In regards to the following post....
OK, I think this will be my final update on this project for a while.
I think that it is probably way over the top, and not generating a lot of "Do it yourself" polishing interest. I have also done some things to it that I'm just not going to cover much on, for the same reasons.
Rough polishing done to see where things stand. Here are some pits that are too deep to remove by grinding and sanding.

To fix pits like this you can use brazing as I have done in the past, but this time I am trying something different. I am using low temp silver solder to fill small pits. In theory there should be no problem doing it this way, except for one, and I'll see how this pans out according to my theory.
Using a teeny weeny dremel bit, make the pits a tiny bit bigger. The pits go straight down, and solder will NOT flow into there. So you need to taper the edges of the pit so that solder will flow into them. (there is liquid flux on the holes in the pic, as I was getting ready to solder and almost forgot to take a pic.)

Using a propane torch and liquid flux just fill the pits.
If they don't take solder, just repeat the procedure with the dremel and re-flux, and re-heat it.

Do the same with any other pits you still have.

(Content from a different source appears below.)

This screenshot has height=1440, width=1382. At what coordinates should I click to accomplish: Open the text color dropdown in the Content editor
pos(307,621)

Once filled just mouse sand.
Then polish.
Now here's the rub, and the catch that I am hoping will come out as planned. Whenever you fill a pit with brazing, the brazing is softer than the parent metal, so it tends to polish slightly unevenly. The silver solder is even softer. Soooo, according to my theory, when the copper plating is done, this should fill the ever so slight unevenness, and when they buff the copper coat, it will all be the same material that they are buffing, and it should fill and just about disappear when buffed. It works with brazing, but the solder leaves just a bit more of a step there. I am certain that there will be a hint of it left, but it should be a whole lot better than leaving a big pit. Also, fwiw, pits don't like to fill with chrome, so it leaves a spot for future corrosion to continue from.

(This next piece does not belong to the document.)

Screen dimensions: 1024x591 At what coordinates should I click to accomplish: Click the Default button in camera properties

Here is one of the things that I am not going to go very far into. We want to keep the welds looking original. But, inevitably, there will be some areas that the welds get screwed up and look funny for many reasons.
Fortunately, welds are irregular, especially on this one, and they can be "replaced" or "reshaped" with a Dremel, and some thought and care. If done right, one will never know the difference. Some reshaping of the welds can make all the difference in the finished product. All the tools used have been shown before here, such as brite boy pencil tips, and spur bits, etc...
Just carve out any missing weld scallops, and blend them in. (Easier said than done, so I will leave it at that). If you were to guess which welds I worked on, I guarantee no more than a 50/50 chance at getting it right without a 10x magnifying glass. maybe less. As it turns out, a friend proved it for me, the ones that look worked on are actually the untouched ones. If you've made it this far, and you'll know whether or not you can/should "try this at home".

All buffing was done with my 90 degree high speed and a 3 inch wheel. I have only taken it up to the "emery" stage, and I only completed the hard to get to areas, such as around welds, and inside frames, and in the damaged/repaired areas.
Here's the deal. If you want to do it all, you move up to rouge, and for chroming steel, that is all the farther you really need to go.
HOWEVER, I do not own a 3 HP/18 inch buffer. So I have saved myself a LOT of money, and done a LOT of work that would have NEVER gotten done by the platers, but I am going to let them use their 18 inch wheels on their high torque/high powered buffers to do the final buffing. What would take me 10 hours to do here, can be done in 10 minutes there with the right tool. So they will be able to just rip around the open areas.
They will start with emery as they always do, which takes a lot of material off, and then they will go to rouge. So, why would I waste my time polishing some areas to a mirror, when they are going to be going back over many of those areas anyway?
So this is about ready for the plater. You are never done polishing, you just quit working on it. And when one project starts interfering with other things, you quit even sooner. lol.

I have a component I intend to paint over. Can I place some sort of solder and then sand it down smooth with the intent of painting over? I guess my concern is the solder taking hold.